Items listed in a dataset

= = = =

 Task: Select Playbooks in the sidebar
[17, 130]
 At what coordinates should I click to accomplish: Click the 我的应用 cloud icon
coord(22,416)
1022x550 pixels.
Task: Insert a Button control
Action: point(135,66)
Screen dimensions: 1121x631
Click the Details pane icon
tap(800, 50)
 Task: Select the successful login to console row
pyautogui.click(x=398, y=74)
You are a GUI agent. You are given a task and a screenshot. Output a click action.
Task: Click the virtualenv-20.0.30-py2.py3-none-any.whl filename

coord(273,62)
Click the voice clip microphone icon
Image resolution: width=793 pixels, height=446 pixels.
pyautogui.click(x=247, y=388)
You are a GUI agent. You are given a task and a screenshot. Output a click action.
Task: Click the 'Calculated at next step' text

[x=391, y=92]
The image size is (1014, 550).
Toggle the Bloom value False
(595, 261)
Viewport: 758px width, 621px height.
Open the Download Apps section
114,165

= = = =

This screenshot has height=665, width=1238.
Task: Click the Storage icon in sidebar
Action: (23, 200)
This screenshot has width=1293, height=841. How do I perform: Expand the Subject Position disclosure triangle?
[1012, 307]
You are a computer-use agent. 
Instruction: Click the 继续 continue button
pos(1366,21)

= = = =

EXERCISE —
Please transcribe the items from the line containing "Task: Select Playbooks in the sidebar" through the line containing "tap(800, 50)", including both of those lines.

OUTPUT BELOW —
 Task: Select Playbooks in the sidebar
[17, 130]
 At what coordinates should I click to accomplish: Click the 我的应用 cloud icon
coord(22,416)
1022x550 pixels.
Task: Insert a Button control
Action: point(135,66)
Screen dimensions: 1121x631
Click the Details pane icon
tap(800, 50)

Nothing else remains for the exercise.